Our study makes two contributions. First, we introduce NLP capabilities into computer-aided content analysis methodology. The use of phrases for construct measurement extends techniques such as co-occurrence analysis (Illia et al., 2014) that seek to take advantage of improved computational capabilities. The second contribution is a substantive one. In proposing and developing a computer-aided text analysis measure of organizational culture, we pay careful attention to construct validity concerns (e.g., Neuendorf, 2002; Potter & Levine-Donnerstein, 1999; Short et al., 2010; Weber, 1990). We follow recommendations for establishing construct validity and demonstrate that the measure of organizational culture dimensions outlined in the study has content validity, external validity, dimensionality, and predictive validity. As a result, it is possible to measure organizational culture retrospectively for firms by using relevant archival and documentary sources.

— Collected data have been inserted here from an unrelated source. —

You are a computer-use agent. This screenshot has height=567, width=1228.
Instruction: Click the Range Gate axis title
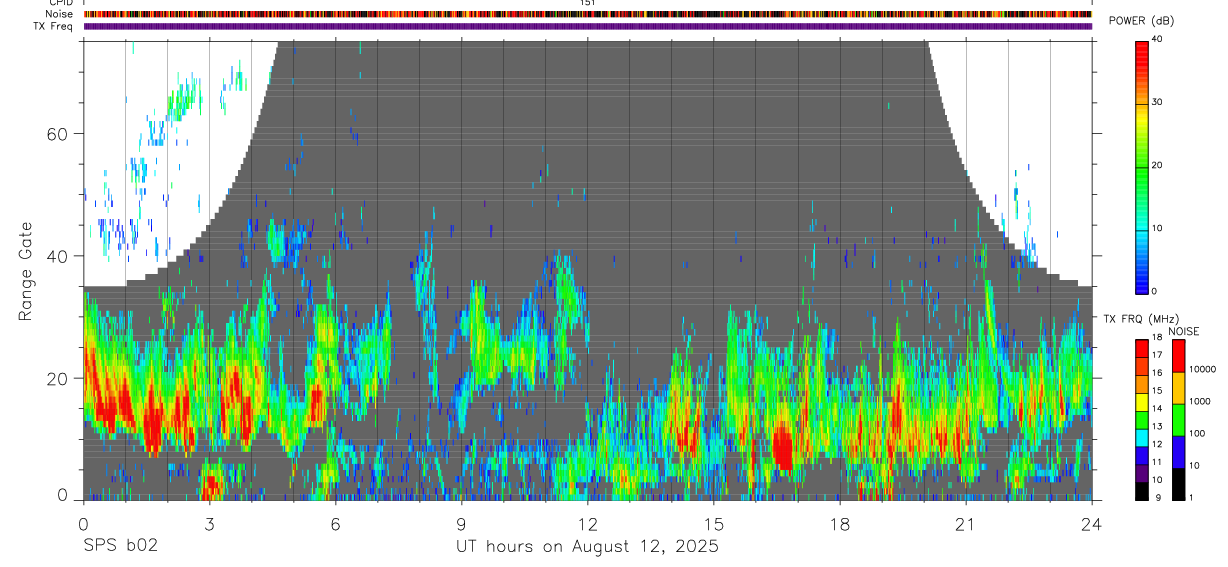tap(27, 271)
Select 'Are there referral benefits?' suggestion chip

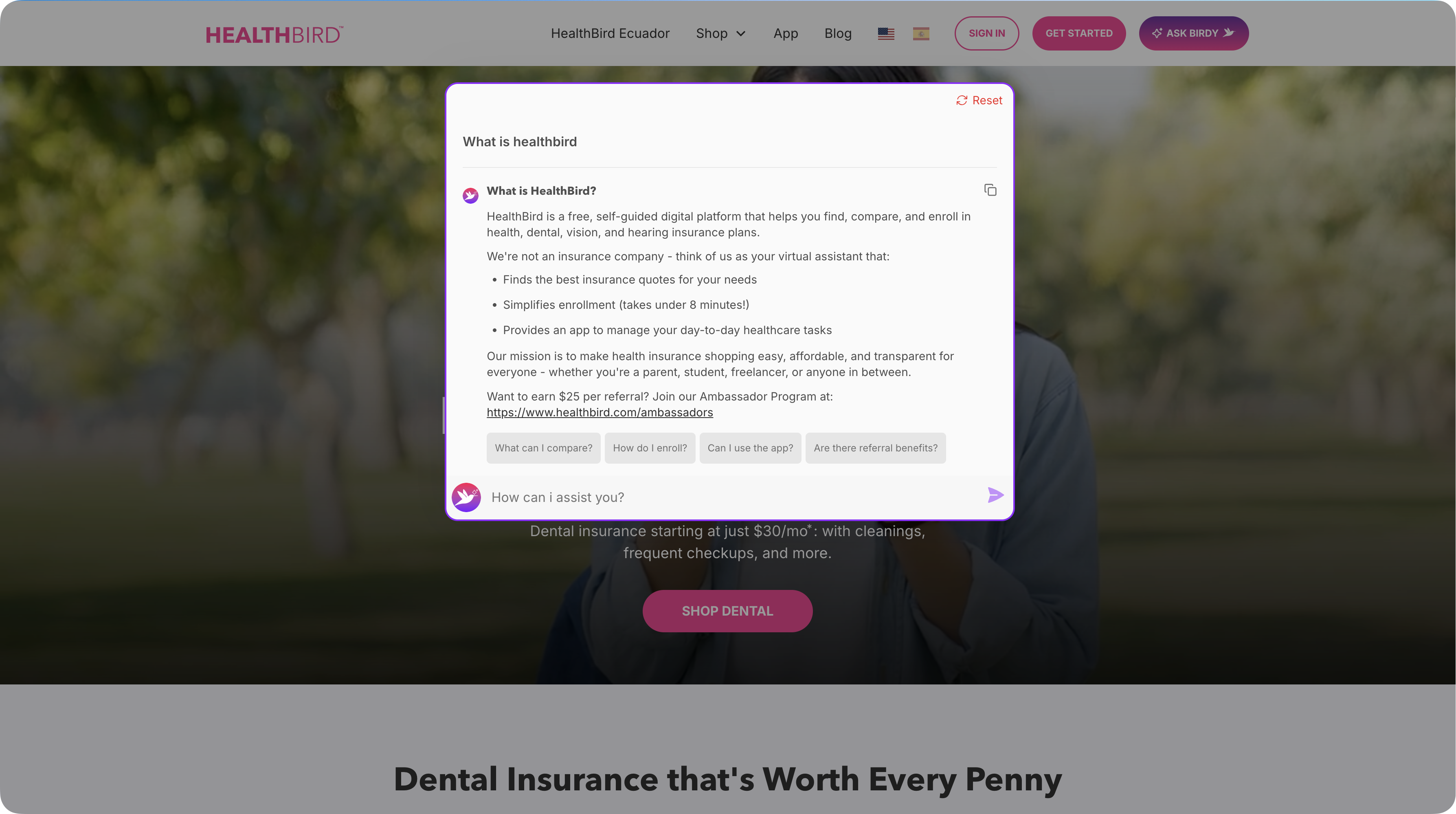click(x=875, y=448)
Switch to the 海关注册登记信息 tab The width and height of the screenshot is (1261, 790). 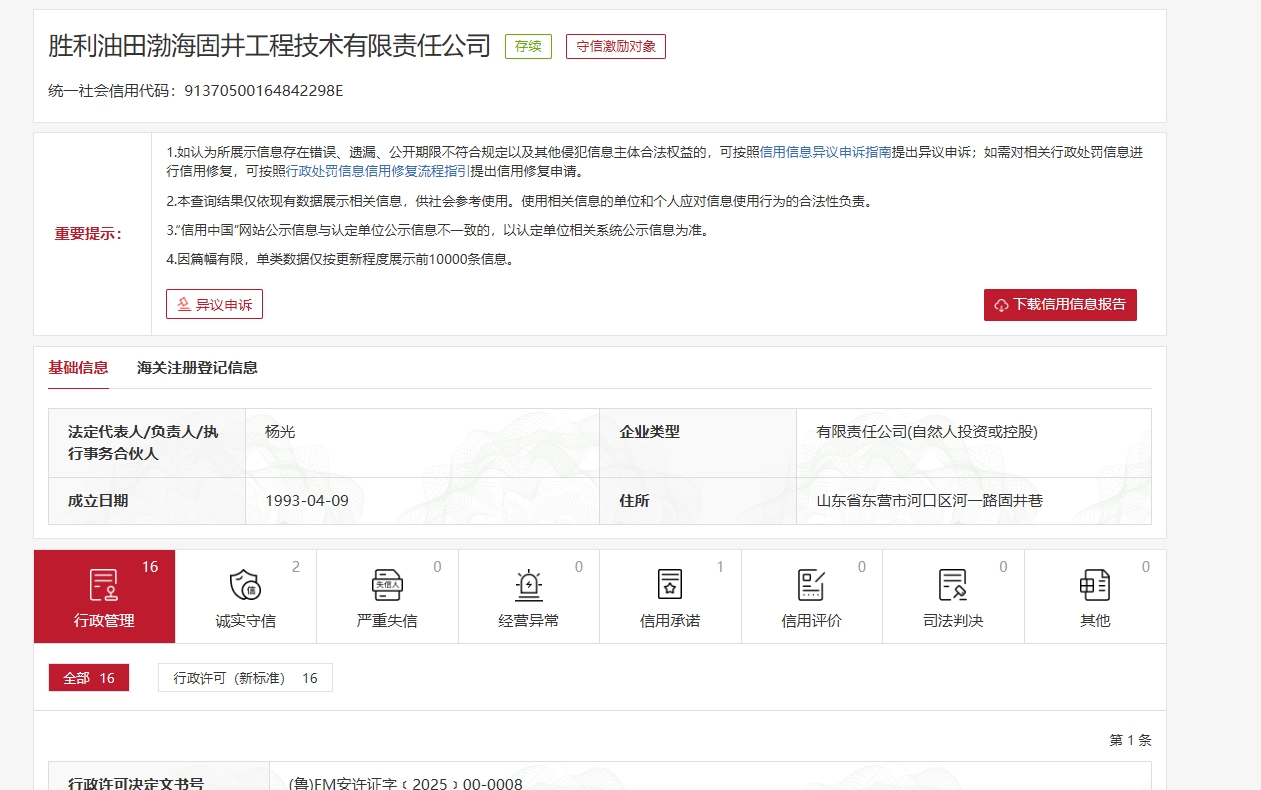197,368
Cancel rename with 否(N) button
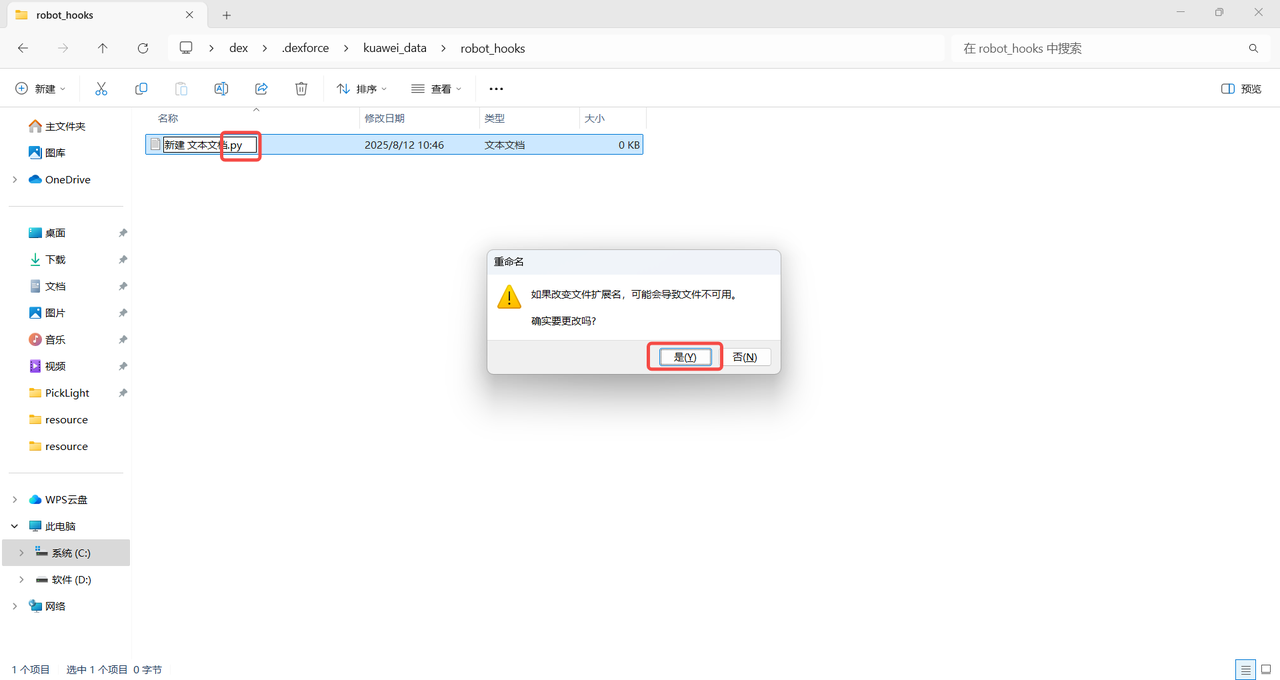 point(744,357)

This article is structured as follows. First, we provide a brief overview of NLP evolution and applications. Second, we review approaches for computerized textual analysis in extant management research. Third, we discuss NLP techniques, programs and linguistic components. Fourth, we develop a coding dictionary for organizational culture using deductive and inductive approaches. Finally, we conduct tests for content validity, external validity, dimensionality, and predictive validity and conclude by summarizing key contributions and future applications.
Natural Language Processing—Evolution and Applications
Nadkarni, Ohno-Machado, and Chapman (2011) provide a brief overview of the historical evolution of NLP and note that “NLP began in the 1950s as the intersection of artificial intelligence and linguistics…. Currently, NLP borrows from several, very diverse fields” (p. 544). Generally speaking, NLP is a research area that uses computers to comprehend and analyze human-produced texts (Liddy, 2001). Three excellent books for researchers new to NLP are Indurkhya and Damerau (2010), Jurafsky and Martin (2014), and Manning and Schütze (1999).
To take stock of NLP research within management and related disciplines, we identified 50 articles from the Business Source Premier database. All articles in our review sample included the keyword “natural language processing” in the article abstract. Given the broad domain of sources covered by the Business Source Premier database a large proportion of the results generated (despite using targeted search criteria) were not related to the management discipline. We, therefore, went through three rounds of screening the articles for our review.
Our review suggests that NLP techniques have been applied to diverse research topics such as biofuel patents (Kessler & Sperling, 2016), construction safety (Tixier, Hallowell, Rajagopalan, & Bowman, 2016), electronic negotiations (Sokolova & Szpakowicz, 2007), fraudulent annual reports (Goel et al., 2010), group behaviors (Crowston, Allen, & Heckman, 2012), news-driven trading (Pröllochs, Feuerriegel, & Neumann, 2016), and online product reviews (Ullah, Amblee, Kim, & Lee, 2016). Along with different topics, our review indicates varying research purposes and NLP applications.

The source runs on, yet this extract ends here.